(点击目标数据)
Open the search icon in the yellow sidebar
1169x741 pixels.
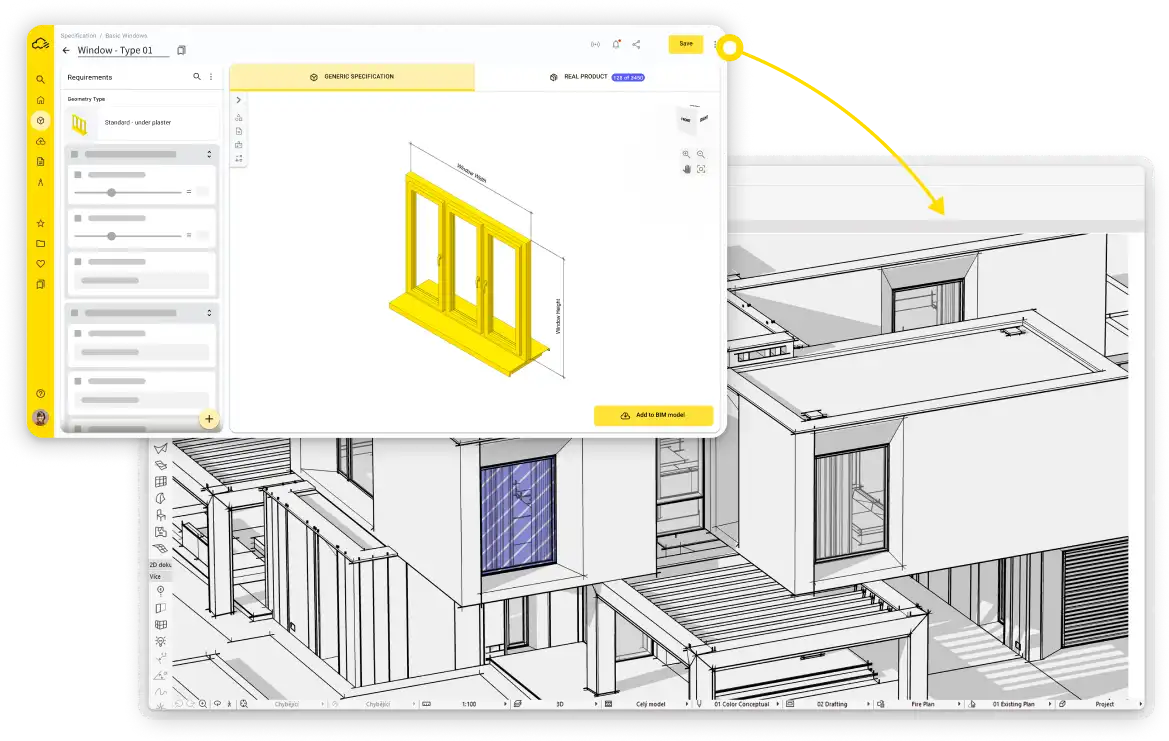click(40, 79)
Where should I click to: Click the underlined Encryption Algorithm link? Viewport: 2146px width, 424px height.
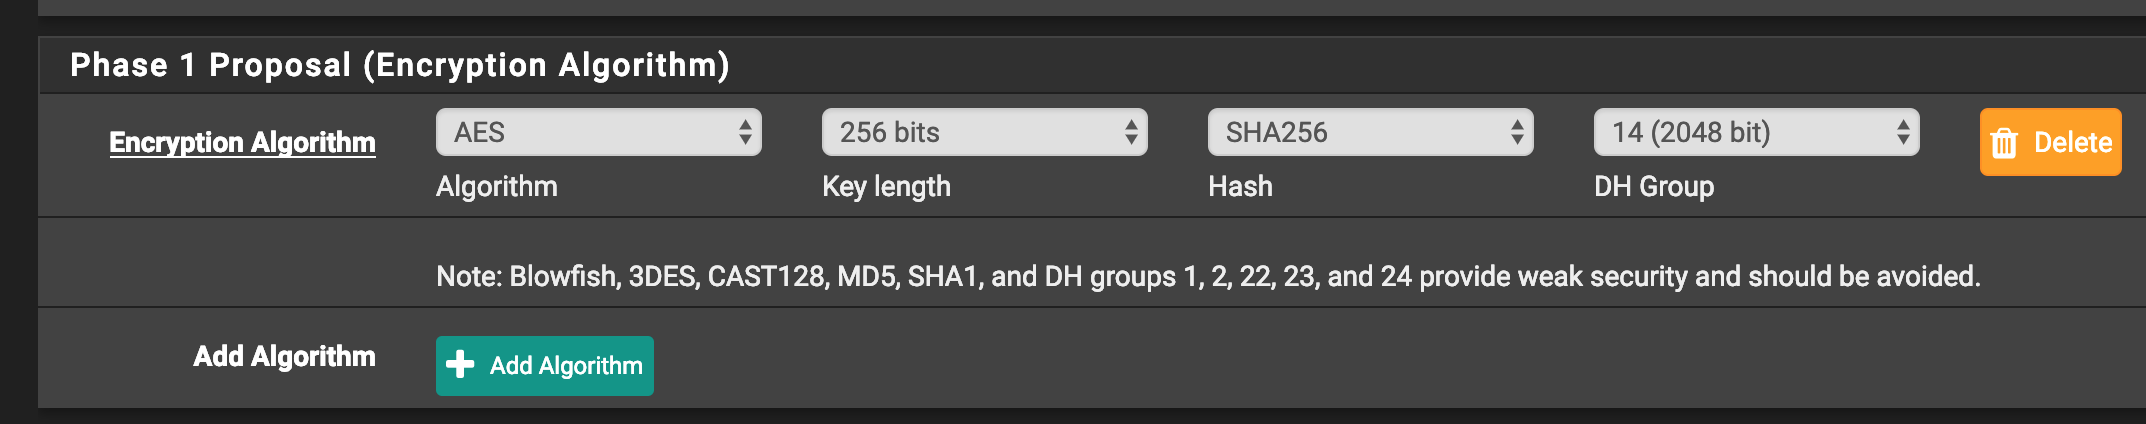(x=243, y=142)
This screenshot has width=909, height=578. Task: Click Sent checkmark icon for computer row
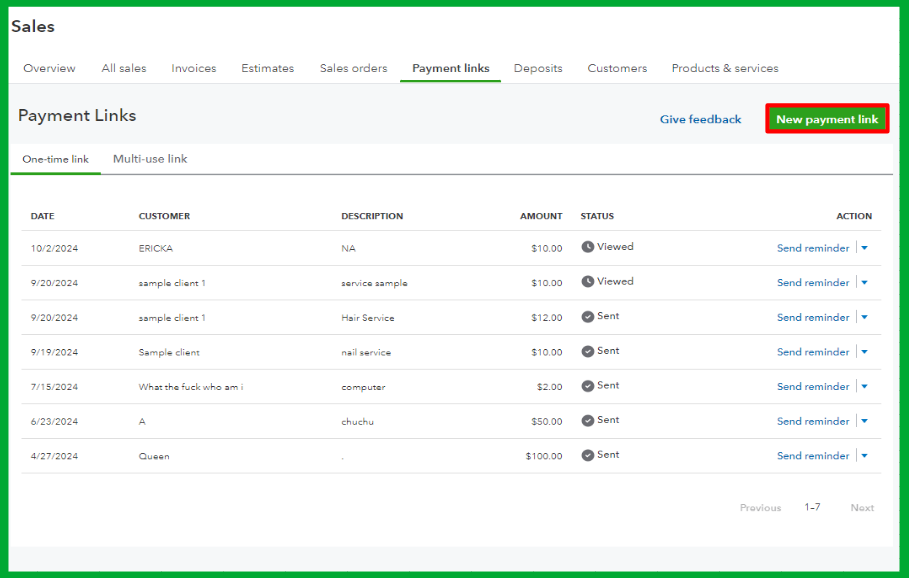(588, 386)
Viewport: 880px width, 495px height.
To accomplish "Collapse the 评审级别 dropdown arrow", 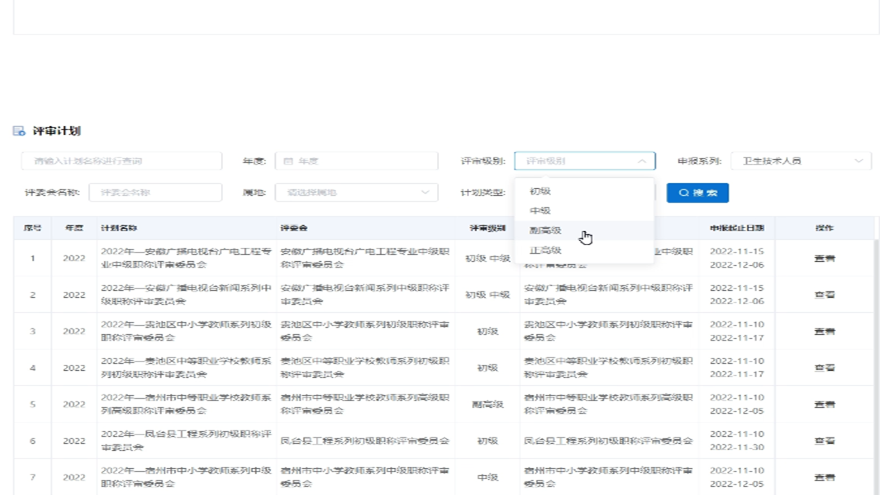I will point(641,161).

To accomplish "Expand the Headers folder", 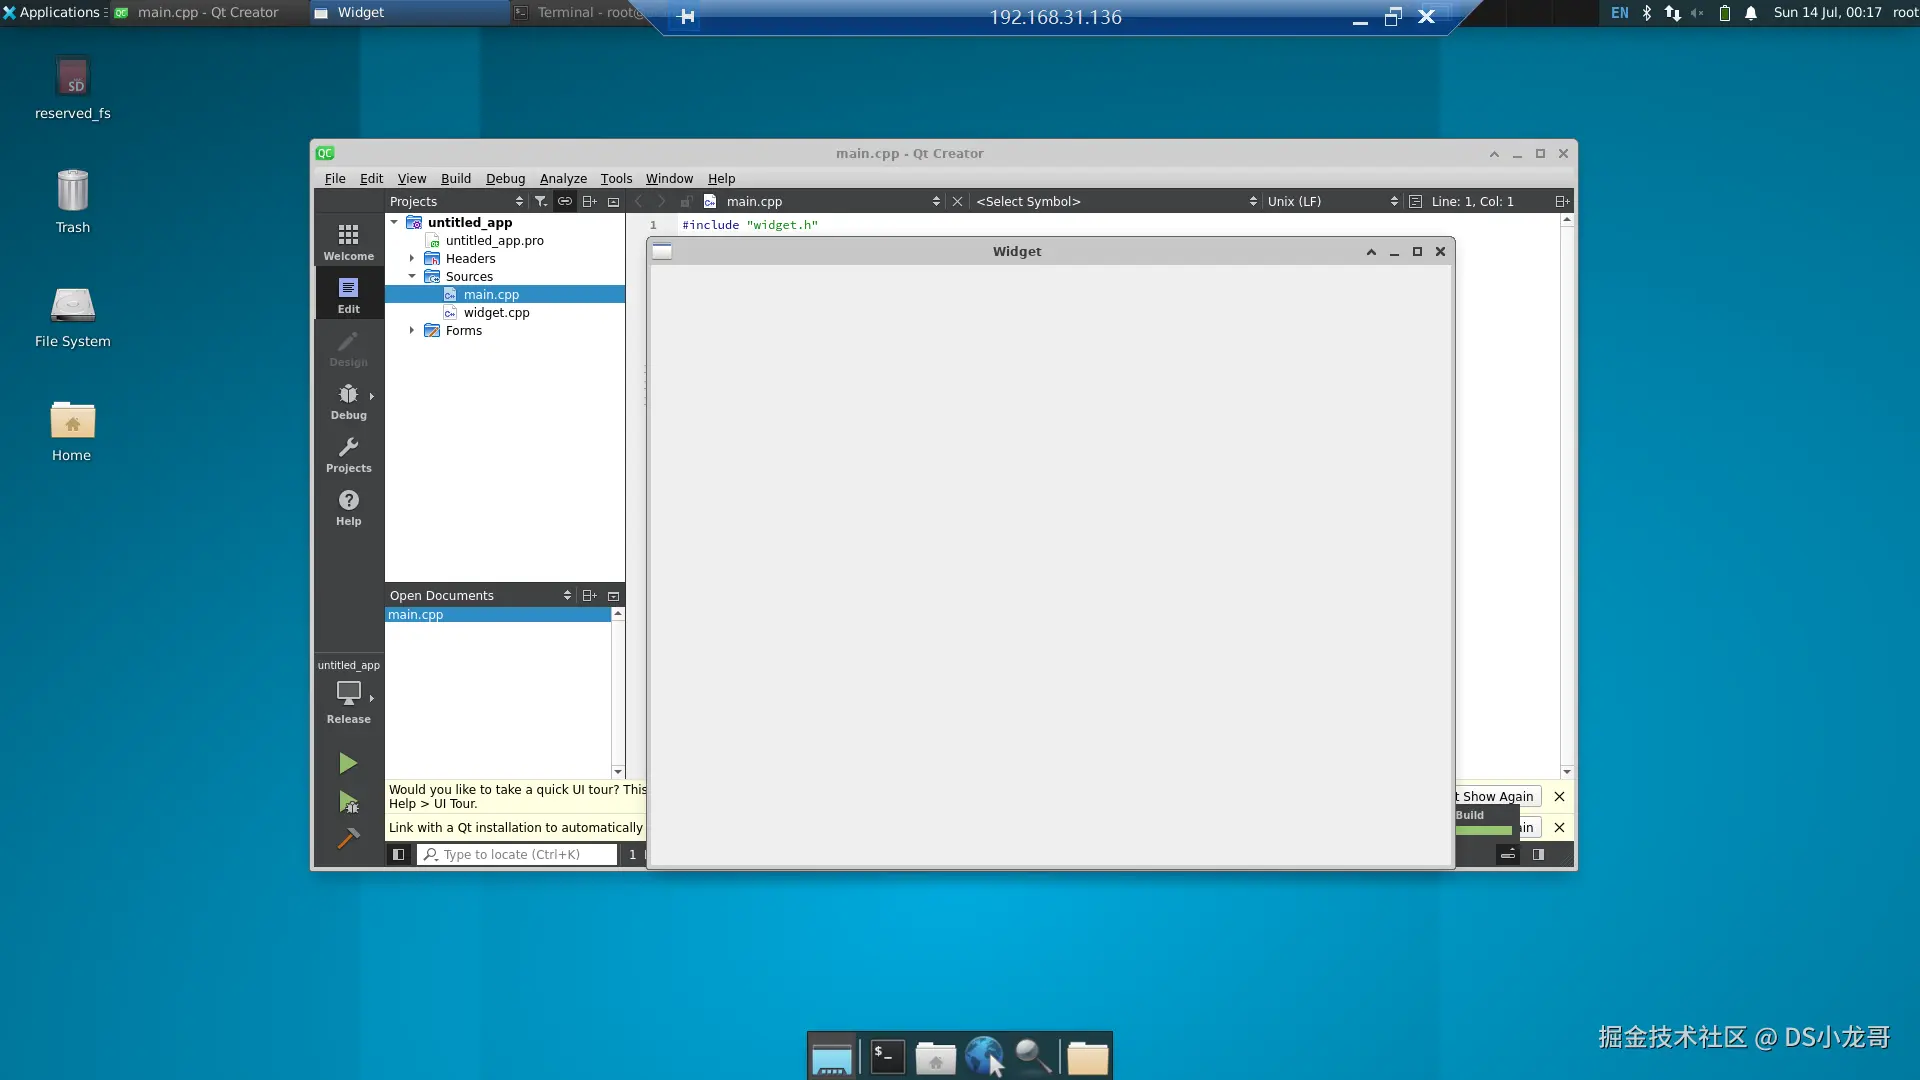I will point(411,258).
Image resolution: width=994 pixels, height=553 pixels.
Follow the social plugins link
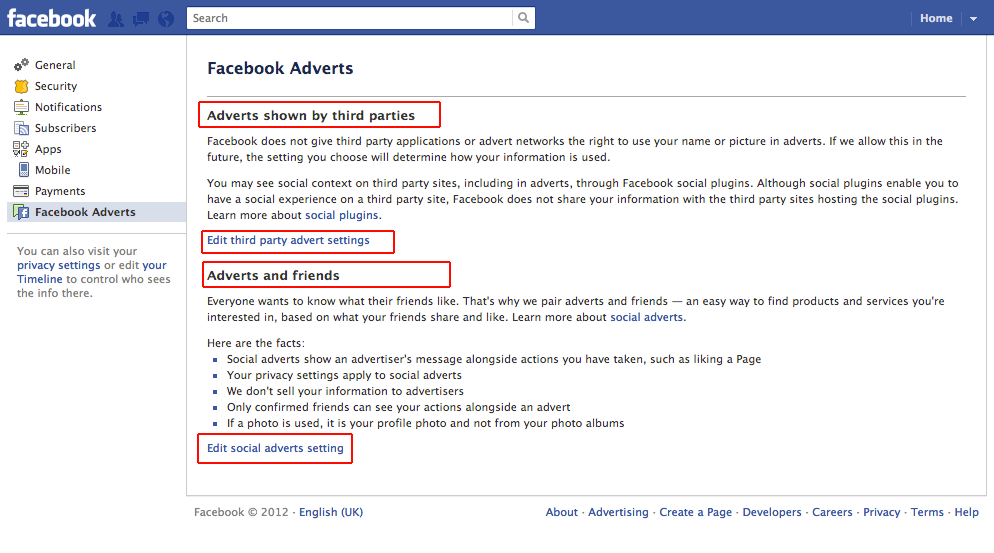tap(342, 215)
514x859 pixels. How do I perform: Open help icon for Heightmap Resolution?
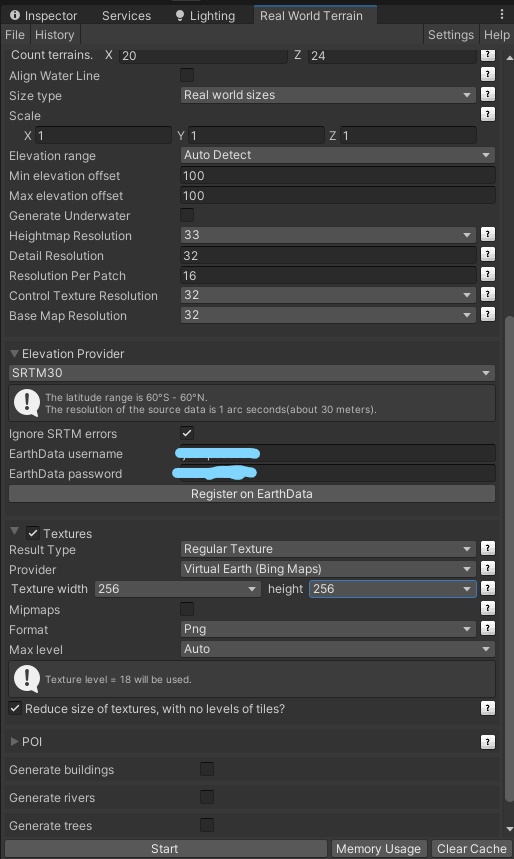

- **任务目标**
把清单中从含有“Image resolution: width=994”的那一行起到清单末尾（首尾都算在内）的各行重新写一遍，里面的请求也照写，只把答案中的坐标数值全部平移，每个都减去8。图片不要放进答案。

- **本题答案**
Image resolution: width=994 pixels, height=553 pixels.
Follow the social plugins link
tap(334, 207)
514x859 pixels. How do I perform: Open help icon for Heightmap Resolution?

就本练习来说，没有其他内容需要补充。